The agents that handle 20-step tasks today are often constrained by what fits in the latency budget, not by what would produce the best result. As inference gets faster, those constraints loosen.
## Practical considerations for production
**Context management.** Agent tasks accumulate a lot of text. Tool results can be long. Conversation history grows with each step. Left unmanaged, context overflow will truncate earlier observations and break the agent's reasoning. The standard approaches are summarization (periodically compress earlier history into a shorter summary) and retrieval (store old observations externally and pull them back when relevant).
**Structured output reliability.** Agents depend on the model generating valid tool call JSON. Parsing failures cause retries, which compound latency. Use a serving stack that supports grammar-constrained decoding or native function calling to minimize parse failures.
**Observability.** Debugging a 15-step agent from logs is painful. You want traces that show each step's input, output, token count, latency, and whether it was a retry. Most frameworks have integrations with tracing tools (LangSmith, LangFuse, Arize). Set these up before you go to production.
**Failure modes.** Agents fail in ways that chat doesn't. The model can get stuck in a loop, calling the same tool repeatedly without making progress. It can hallucinate tool arguments. It can lose track of the original goal after many steps. You need timeouts, step count limits, and sanity checks. Budget: how many LLM calls am I willing to spend before forcing a stop?
**Testing.** Unit testing individual tools is straightforward. End-to-end testing agents is harder because the path through the agent is non-deterministic. Build a small suite of tasks with known correct outcomes, run the agent against them, and measure success rate and step count. Regression testing becomes important when you change the model or the prompts.
## Getting started
If you are new to building agents, start with ReAct and LangGraph. ReAct is well-studied and its failure modes are understood. LangGraph gives you enough structure to build something maintainable without too much abstraction overhead.

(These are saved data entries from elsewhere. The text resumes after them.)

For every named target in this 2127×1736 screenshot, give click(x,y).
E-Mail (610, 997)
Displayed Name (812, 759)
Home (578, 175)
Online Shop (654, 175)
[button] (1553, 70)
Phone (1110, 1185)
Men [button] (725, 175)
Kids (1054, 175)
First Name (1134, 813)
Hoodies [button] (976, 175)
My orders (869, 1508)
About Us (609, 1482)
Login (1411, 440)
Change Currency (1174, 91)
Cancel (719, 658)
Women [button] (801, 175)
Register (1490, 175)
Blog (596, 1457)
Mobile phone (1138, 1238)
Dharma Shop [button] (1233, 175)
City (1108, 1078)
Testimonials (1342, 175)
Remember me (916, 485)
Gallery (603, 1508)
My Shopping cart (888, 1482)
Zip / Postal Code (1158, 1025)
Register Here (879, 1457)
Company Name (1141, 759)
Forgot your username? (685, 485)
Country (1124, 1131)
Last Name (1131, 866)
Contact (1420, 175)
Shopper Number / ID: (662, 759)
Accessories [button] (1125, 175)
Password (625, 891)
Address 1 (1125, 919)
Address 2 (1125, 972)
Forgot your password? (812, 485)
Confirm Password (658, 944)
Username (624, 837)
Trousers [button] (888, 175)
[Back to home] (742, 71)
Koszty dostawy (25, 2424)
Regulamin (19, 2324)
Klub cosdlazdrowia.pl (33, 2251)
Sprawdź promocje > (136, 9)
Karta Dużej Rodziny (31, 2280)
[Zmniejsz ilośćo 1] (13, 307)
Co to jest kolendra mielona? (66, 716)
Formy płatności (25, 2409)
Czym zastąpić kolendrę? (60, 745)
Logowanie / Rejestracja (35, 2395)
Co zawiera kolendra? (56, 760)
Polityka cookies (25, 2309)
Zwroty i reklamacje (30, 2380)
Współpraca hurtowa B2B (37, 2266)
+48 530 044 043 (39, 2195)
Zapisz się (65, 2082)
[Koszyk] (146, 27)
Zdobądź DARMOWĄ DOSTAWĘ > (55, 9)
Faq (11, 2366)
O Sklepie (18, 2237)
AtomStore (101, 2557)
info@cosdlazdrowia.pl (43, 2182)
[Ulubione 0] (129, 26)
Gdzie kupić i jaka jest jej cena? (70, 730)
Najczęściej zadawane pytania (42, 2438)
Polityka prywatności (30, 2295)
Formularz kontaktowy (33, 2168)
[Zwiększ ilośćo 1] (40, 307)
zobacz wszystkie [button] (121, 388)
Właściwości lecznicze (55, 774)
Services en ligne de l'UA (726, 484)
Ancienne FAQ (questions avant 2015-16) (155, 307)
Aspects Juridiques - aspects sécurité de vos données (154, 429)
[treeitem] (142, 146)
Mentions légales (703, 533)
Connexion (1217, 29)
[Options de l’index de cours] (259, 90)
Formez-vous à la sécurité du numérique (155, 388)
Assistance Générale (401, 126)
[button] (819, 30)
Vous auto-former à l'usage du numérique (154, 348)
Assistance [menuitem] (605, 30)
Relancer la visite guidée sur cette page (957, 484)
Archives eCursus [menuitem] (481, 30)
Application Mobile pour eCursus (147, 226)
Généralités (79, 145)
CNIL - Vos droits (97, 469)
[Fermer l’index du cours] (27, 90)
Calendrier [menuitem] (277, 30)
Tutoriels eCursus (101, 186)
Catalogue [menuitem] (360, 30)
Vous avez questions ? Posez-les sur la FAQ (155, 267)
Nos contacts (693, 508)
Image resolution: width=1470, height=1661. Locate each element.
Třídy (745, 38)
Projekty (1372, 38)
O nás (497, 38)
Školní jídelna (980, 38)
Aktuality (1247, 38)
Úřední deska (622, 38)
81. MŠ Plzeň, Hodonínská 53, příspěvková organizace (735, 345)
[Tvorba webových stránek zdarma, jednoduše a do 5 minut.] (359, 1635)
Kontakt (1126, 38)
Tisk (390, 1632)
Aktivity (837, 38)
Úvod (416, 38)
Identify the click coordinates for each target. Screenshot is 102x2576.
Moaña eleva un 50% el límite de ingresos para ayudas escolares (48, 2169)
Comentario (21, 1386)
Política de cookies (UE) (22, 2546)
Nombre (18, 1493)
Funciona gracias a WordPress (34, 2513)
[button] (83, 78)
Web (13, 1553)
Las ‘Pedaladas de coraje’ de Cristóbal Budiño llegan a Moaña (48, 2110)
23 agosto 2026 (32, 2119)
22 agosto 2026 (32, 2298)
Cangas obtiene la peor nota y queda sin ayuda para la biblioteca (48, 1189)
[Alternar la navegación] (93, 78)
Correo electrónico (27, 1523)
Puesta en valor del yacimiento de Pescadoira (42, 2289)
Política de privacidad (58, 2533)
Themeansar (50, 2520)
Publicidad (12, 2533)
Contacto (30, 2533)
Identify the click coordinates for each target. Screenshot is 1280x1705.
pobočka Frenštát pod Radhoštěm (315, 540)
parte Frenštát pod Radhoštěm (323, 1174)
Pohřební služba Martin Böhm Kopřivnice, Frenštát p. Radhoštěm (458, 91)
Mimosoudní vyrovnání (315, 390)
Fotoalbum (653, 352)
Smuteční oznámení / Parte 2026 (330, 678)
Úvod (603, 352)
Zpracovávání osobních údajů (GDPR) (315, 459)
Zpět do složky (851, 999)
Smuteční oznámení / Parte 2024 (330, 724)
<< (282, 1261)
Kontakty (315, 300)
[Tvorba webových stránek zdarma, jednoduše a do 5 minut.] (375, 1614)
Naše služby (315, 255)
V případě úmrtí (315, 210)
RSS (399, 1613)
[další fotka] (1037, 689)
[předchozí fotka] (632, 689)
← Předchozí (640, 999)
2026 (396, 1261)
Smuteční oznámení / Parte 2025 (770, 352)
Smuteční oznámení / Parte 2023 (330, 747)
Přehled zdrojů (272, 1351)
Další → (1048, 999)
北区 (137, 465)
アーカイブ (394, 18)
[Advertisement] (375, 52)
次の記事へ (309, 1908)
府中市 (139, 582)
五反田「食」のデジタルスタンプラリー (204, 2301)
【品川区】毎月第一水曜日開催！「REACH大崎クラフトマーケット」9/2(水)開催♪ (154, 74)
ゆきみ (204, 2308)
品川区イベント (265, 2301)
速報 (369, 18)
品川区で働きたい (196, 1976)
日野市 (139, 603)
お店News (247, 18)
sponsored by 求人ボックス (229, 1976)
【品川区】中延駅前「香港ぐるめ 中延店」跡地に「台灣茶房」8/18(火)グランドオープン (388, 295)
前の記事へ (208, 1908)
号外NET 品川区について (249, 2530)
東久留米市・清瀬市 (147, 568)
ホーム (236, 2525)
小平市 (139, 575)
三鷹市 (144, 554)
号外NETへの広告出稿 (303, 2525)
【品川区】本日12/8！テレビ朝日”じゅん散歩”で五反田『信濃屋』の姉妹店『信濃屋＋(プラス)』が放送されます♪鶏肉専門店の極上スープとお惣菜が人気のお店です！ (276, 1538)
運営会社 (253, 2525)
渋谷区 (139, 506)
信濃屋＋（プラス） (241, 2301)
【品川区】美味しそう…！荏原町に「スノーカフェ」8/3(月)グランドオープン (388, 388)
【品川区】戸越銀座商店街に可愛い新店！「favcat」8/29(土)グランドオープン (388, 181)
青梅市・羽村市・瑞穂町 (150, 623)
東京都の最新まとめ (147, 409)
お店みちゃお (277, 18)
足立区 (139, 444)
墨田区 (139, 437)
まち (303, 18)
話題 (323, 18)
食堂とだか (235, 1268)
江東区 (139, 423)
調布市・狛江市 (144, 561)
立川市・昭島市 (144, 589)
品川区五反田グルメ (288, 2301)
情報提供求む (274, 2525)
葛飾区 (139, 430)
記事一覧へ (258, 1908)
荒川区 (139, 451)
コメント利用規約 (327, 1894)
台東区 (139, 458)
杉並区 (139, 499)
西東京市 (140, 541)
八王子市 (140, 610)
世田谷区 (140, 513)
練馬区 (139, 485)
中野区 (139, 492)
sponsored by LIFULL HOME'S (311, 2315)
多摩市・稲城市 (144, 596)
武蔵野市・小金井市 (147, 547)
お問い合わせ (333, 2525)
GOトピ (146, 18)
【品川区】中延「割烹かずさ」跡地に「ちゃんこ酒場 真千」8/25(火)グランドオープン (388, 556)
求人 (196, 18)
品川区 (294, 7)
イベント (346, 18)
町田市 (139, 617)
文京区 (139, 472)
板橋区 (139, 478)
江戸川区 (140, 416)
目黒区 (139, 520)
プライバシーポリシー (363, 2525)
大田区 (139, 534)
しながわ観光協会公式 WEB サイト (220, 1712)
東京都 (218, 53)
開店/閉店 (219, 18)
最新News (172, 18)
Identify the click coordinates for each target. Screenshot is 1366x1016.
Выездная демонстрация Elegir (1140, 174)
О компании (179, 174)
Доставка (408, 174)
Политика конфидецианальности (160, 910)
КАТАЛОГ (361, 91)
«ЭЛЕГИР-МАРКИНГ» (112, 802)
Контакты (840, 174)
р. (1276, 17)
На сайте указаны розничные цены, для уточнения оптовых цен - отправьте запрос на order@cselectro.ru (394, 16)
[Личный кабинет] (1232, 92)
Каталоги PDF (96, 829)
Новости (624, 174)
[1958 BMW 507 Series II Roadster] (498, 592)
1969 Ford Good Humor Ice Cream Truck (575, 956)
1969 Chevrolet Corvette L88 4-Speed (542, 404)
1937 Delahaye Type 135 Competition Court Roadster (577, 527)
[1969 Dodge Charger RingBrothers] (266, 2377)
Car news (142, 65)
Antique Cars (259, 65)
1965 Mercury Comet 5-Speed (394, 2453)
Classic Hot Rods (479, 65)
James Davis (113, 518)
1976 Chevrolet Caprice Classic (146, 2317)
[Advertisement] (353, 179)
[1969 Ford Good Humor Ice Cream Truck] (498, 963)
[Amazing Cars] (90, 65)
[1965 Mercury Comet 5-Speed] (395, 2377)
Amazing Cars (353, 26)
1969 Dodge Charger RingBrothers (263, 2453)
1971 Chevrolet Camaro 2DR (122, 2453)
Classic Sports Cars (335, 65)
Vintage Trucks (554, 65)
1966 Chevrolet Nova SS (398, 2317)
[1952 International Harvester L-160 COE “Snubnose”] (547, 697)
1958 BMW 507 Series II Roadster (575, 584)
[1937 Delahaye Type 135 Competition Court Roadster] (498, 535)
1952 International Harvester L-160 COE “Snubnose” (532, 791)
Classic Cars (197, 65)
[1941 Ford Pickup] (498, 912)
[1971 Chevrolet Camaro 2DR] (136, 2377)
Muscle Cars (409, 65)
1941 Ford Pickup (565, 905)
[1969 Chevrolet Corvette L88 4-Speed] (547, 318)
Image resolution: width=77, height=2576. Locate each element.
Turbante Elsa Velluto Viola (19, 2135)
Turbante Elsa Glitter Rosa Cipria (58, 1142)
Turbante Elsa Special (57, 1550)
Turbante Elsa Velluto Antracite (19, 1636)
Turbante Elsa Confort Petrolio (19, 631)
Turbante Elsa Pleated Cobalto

Wire it up to a fast inference endpoint from the start. The biggest mistake teams make is building against a slow model and then trying to optimize later. Latency shapes architectural decisions early in development. If your first prototype runs in 3 seconds per step, you will design around that budget. If it runs in 300ms per step, you will build differently.
General Compute's API is OpenAI-compatible, so pointing an existing LangGraph or AutoGen setup at our endpoint is a one-line change:
```python
from openai import OpenAI
client = OpenAI(
api_key="your-key",
base_url="https://api.generalcompute.com/v1"
)
```
From there, the rest of your agent code stays the same. The latency difference shows up in the wall clock time on your first test run.
Agentic systems are still maturing. The patterns are stabilizing, the frameworks are still changing, and best practices around memory and evaluation are not fully settled. But the fundamentals -- loop, observe, think, act -- are not going anywhere. Building fluency with those fundamentals and the constraints that shape them is the most durable investment you can make as the space evolves.